Canada's series of provincial lottery scandals, which have seen independent investigations of ticket retailer fraud across the British Columbia, Ontario and Atlantic Canada provinces, was in the limelight again this week with the appointment of Big 6 international audit company KPMG to carry out a "comprehensive review of the integrity of the Atlantic Lottery Corporation."

The Atlantic Lottery Corporation (ALC) is an organisation which operates lottery games in Atlantic Canada, and is owned jointly by the four Atlantic provincial governments: New Brunswick, Nova Scotia, Prince Edward Island and Newfoundland and Labrador. ALC's headquarters are located in Moncton, New Brunswick.

Canadian Press reports that the appointment of KPMG is designed to restore public confidence in a business many consumers have criticised. The audit by KPMG Forensic Inc. will be wide-ranging and take months to complete, a spokeswoman with the Nova Scotia Gaming Corp. said. The company won a contract worth about $220 000 plus expenses and began its review Wednesday.

Gaming Corp. vice-president Margaret McGee said the review won't duplicate a previous probe KPMG Forensic did after reports began to surface that lottery retailers in Atlantic Canada held winning tickets that exceeded mathematical odds.

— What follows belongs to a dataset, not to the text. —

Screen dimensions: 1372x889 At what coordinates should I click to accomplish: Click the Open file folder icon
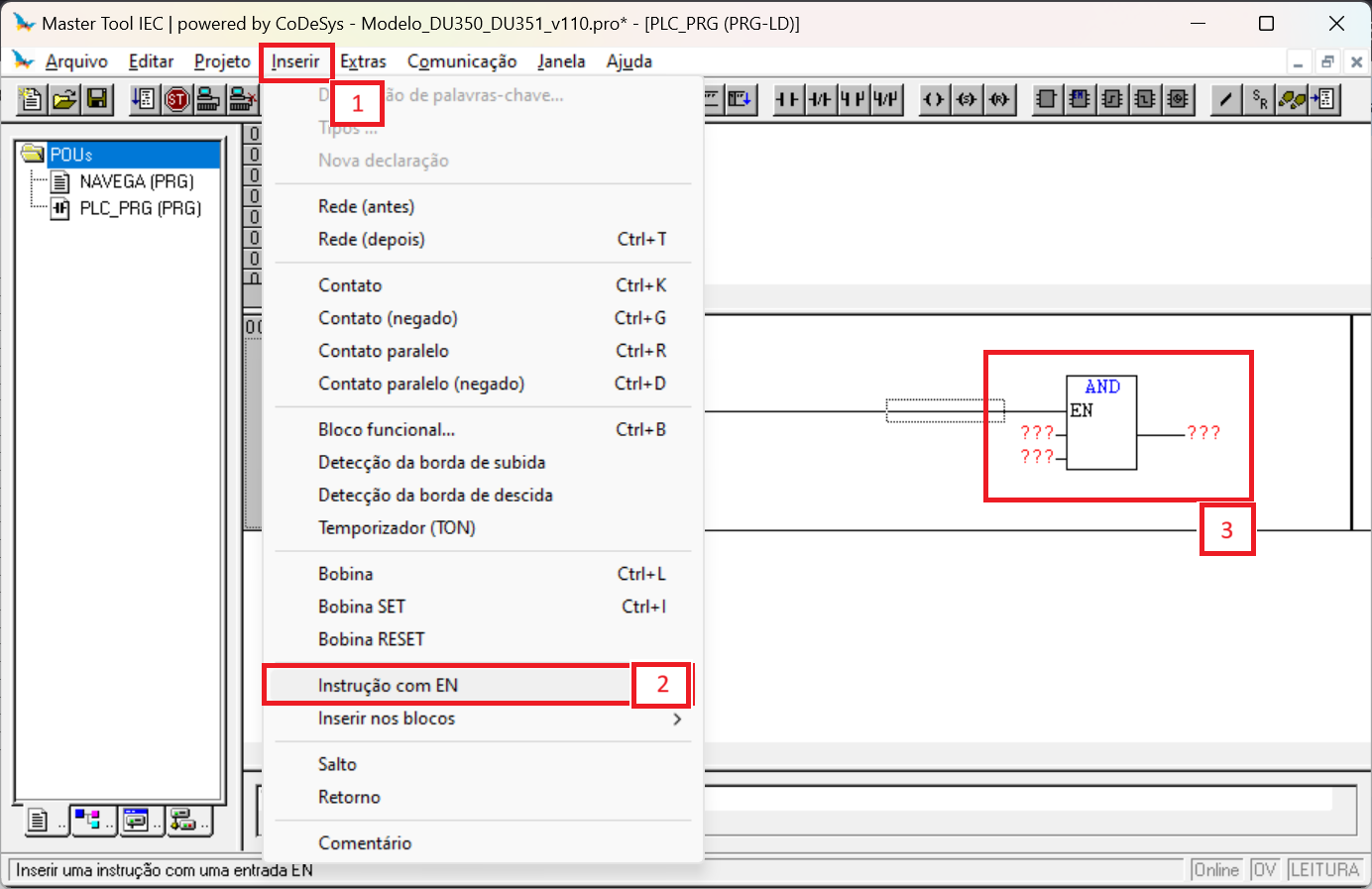coord(64,99)
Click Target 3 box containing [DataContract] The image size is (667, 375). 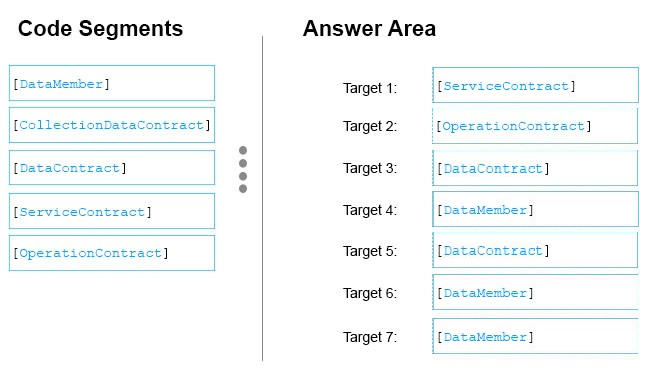click(535, 168)
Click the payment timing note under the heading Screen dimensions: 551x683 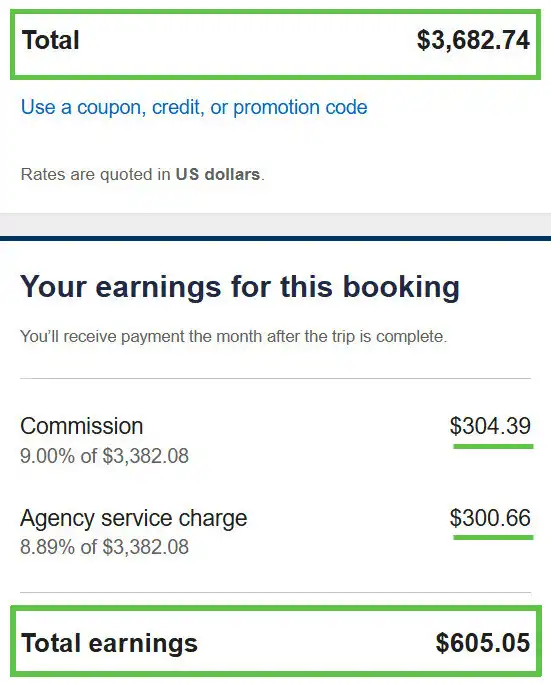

After the previous investigation, Atlantic Lottery announced the KPMG team had found unethical and suspicious dealings between some retailers and ticket buyers in the region.

The initial study by KPMG, released last month, found retailers claimed 85 winning tickets, each worth at least $25 000. The total amount collected was $14 million, with the largest prize of $4.5 million picked up by a retailer in Nova Scotia. The corporation has turned over all the files to the police for an investigation.

In a release, McGee said the new review "will look at all lottery products at every key point along the creation, distribution and sales cycle."  Among other things, the probe is designed to "determine if controls are in place to ensure that players receive the prizes due to them, prizes are as advertised (and) nothing can be done to influence the outcome of any game," the release said.

McGee said the study should be finished by the winter, but couldn't be more specific. "The scope of what they look at will also be affected by what they find," she said in a Canadian Press interview. "So at that point, we will have a better idea of exactly how long their work is going to take."

Once KPMG concludes its review, a report will be prepared for the four provincial partners in the lottery corporation, "and then our commitment is to make their findings public at that time," McGee said.

Canada's lottery sales operations have been under fire since a CBC-TV documentary last year showed a remarkable number of retailers in Ontario held winning tickets compared to lottery customers. Since then, probes have been ordered in other provinces and lottery agency policies have been changed in a move to improve security.

A total of 120 customer complaints were lodged with the Atlantic Lottery Corp. over five years, and they were directly related to disputed winnings, the earlier KPMG study found.